Which lines in the listing below contain the string "pixels" with matching case? Pick out and copy each of them.

Start of Data rows

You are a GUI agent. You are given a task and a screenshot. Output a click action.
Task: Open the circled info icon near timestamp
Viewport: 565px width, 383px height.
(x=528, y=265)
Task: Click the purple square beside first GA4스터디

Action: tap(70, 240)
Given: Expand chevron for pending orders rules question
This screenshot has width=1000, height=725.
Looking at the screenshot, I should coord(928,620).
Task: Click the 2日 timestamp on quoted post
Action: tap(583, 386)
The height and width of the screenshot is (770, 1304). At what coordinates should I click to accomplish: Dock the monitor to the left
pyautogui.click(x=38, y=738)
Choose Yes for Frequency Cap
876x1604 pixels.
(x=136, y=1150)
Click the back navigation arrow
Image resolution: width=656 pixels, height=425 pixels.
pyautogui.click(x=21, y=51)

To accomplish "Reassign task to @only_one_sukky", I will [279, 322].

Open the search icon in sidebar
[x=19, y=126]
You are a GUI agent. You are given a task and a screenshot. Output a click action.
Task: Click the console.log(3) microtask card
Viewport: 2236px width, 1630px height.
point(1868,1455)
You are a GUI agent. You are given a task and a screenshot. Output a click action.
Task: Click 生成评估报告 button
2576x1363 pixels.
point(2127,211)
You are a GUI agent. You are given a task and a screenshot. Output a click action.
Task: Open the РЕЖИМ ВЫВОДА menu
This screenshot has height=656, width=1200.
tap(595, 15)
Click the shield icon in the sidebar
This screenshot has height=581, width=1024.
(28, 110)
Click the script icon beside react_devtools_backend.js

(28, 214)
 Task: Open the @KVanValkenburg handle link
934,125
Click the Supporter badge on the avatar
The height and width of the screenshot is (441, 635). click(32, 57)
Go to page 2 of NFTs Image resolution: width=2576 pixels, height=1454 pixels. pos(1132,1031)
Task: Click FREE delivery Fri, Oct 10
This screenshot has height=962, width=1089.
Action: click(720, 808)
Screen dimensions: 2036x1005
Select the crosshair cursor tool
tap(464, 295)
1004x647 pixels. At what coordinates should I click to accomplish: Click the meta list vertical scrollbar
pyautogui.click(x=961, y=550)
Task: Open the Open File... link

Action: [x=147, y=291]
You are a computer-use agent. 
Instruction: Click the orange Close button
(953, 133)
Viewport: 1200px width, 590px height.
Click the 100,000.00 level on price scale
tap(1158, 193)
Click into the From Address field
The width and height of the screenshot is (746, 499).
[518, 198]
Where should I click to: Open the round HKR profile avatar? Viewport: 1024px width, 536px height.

End of Data rows

Problem solution:
876x1604 pixels.
Image resolution: width=656 pixels, height=425 pixels.
2576x1363 pixels.
Go to page 2 of NFTs Image resolution: width=2576 pixels, height=1454 pixels. pos(1132,1031)
1004x647 pixels. At what coordinates should I click to accomplish: Click the meta list vertical scrollbar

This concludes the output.